:: Assignment ::
Repeat, word for word, every line from the line holding "Given: Select the" through the final line of the entries below. Skip all pictures.

Source records
**********

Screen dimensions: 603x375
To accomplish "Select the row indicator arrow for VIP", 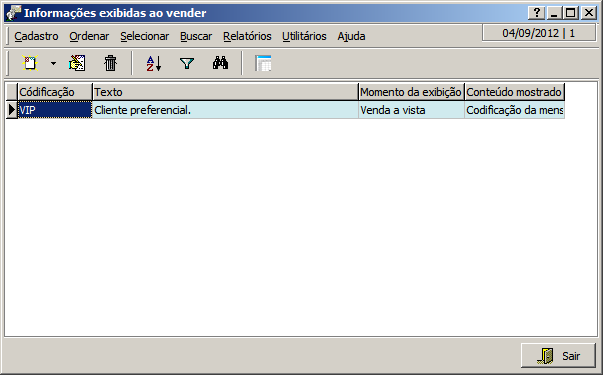I will [12, 110].
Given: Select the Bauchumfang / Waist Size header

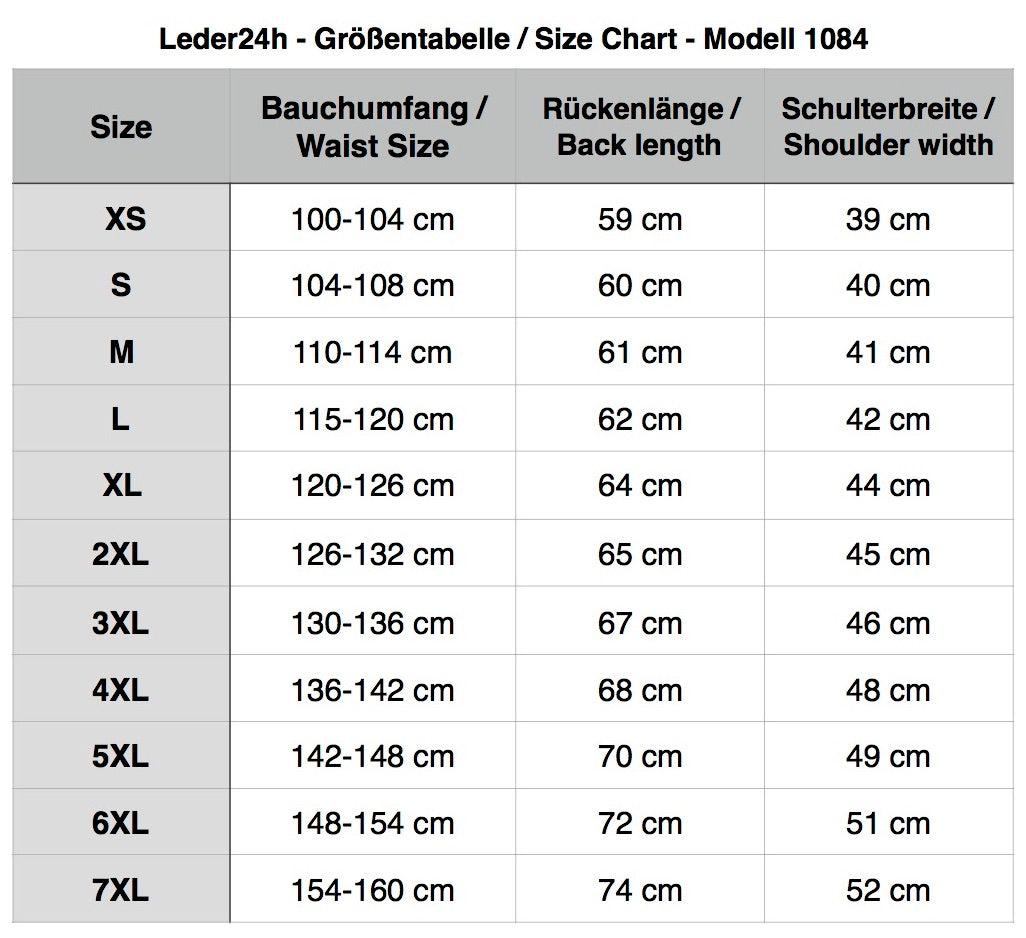Looking at the screenshot, I should click(x=374, y=126).
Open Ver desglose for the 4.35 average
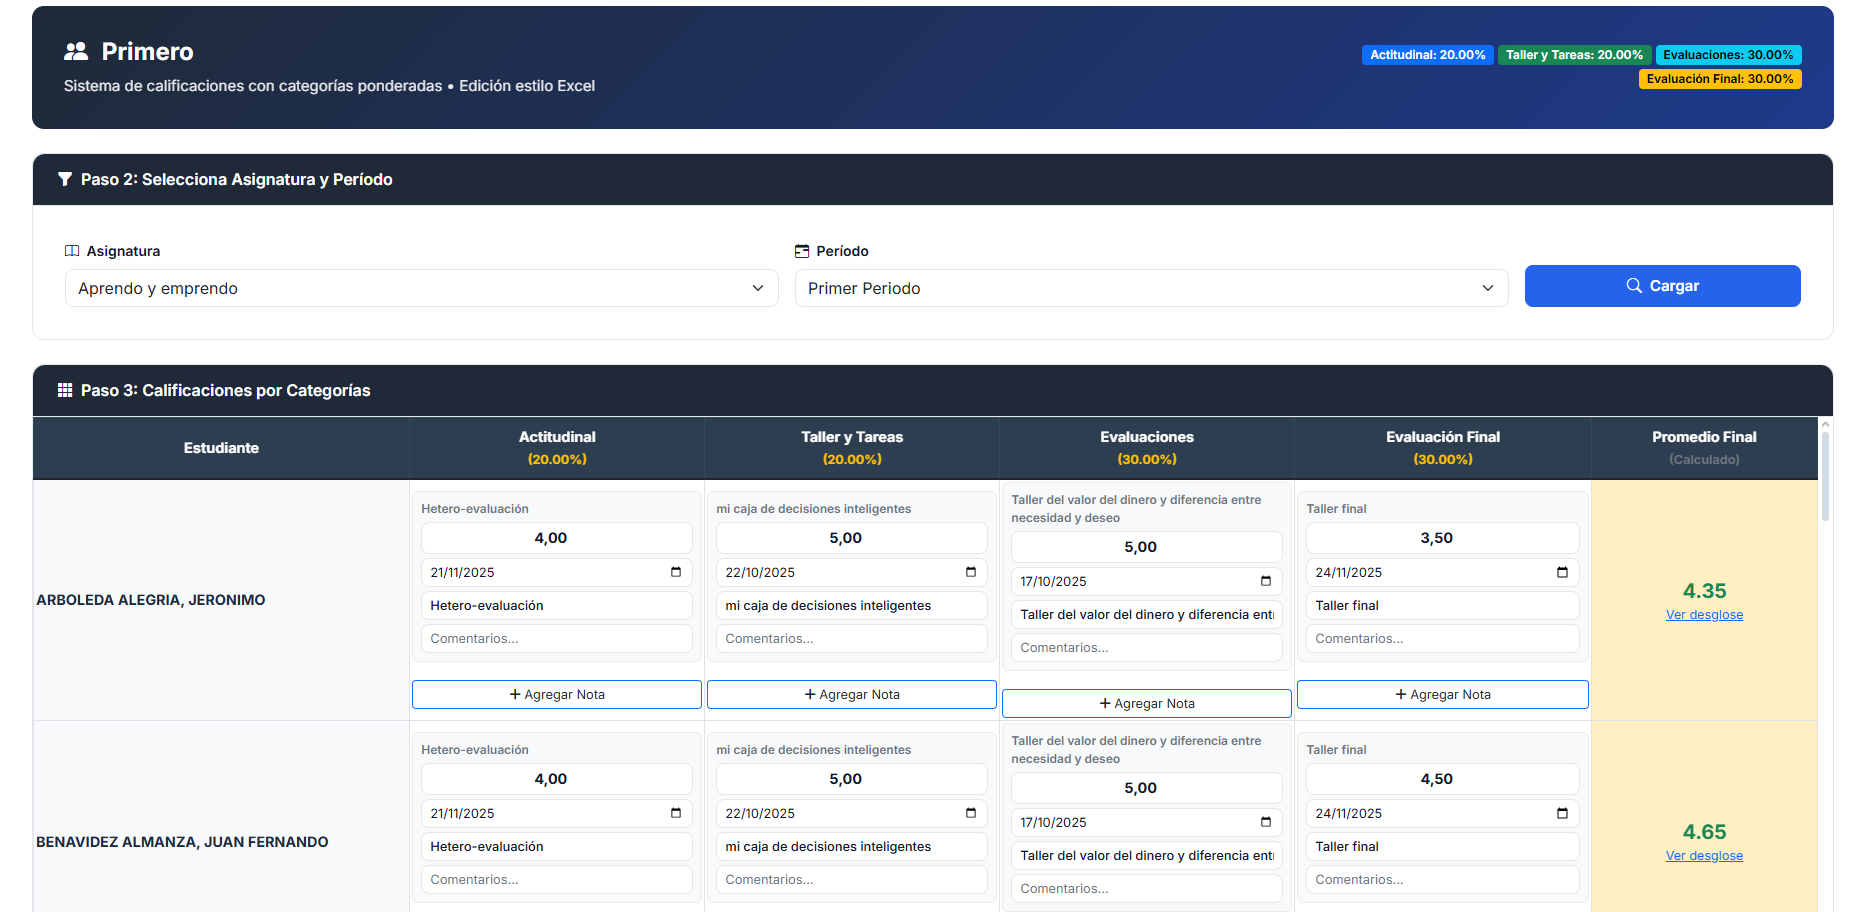The image size is (1866, 912). (1704, 615)
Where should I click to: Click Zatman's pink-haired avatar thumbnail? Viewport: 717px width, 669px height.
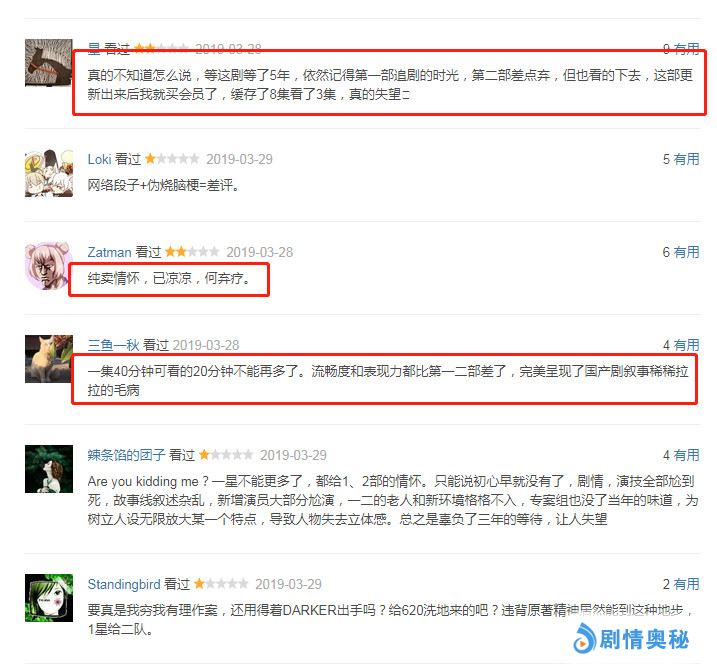(x=49, y=266)
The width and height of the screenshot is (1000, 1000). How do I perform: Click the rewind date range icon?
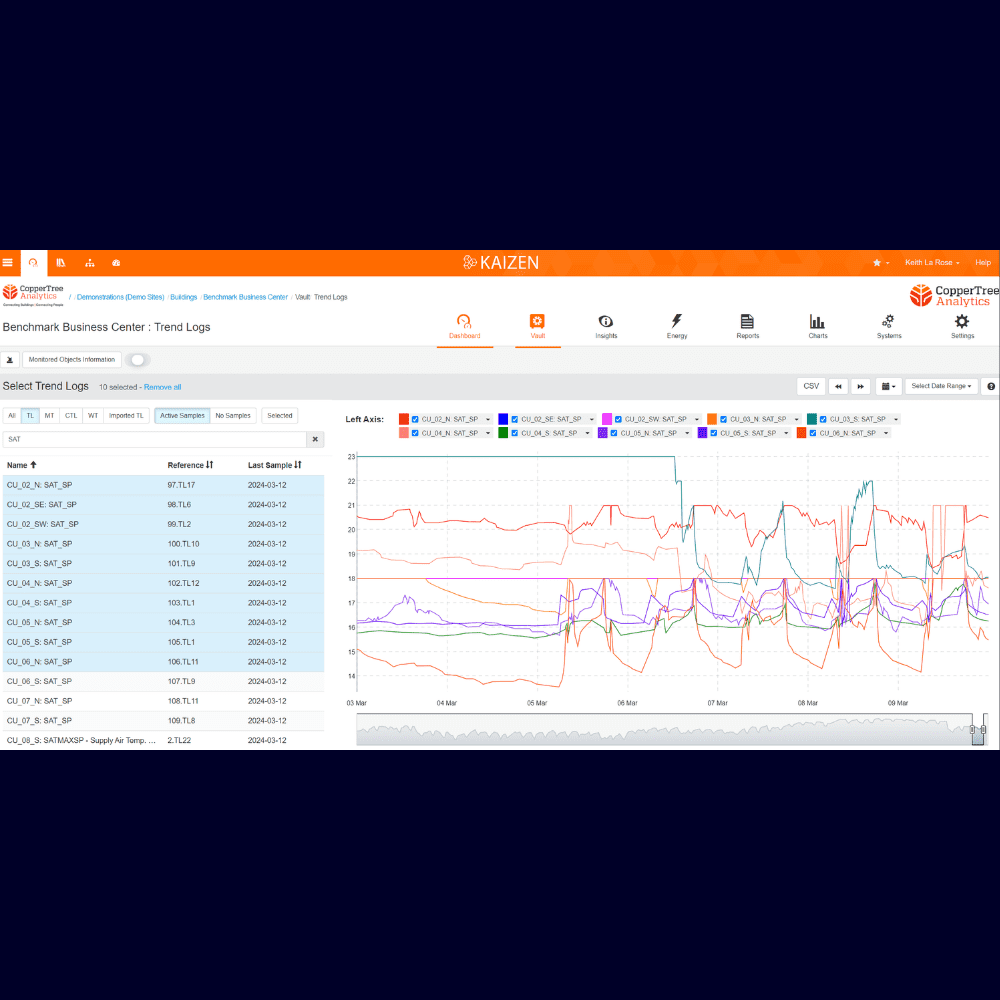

**********

:: Answer to the exercise ::
Given: Select the Bauchumfang / Waist Size header

Looking at the screenshot, I should click(x=374, y=126).
Open Ver desglose for the 4.35 average
The image size is (1866, 912). (1704, 615)
Where should I click to: Click Zatman's pink-haired avatar thumbnail? Viewport: 717px width, 669px height.
(x=49, y=266)
The width and height of the screenshot is (1000, 1000). How do I perform: Click the rewind date range icon?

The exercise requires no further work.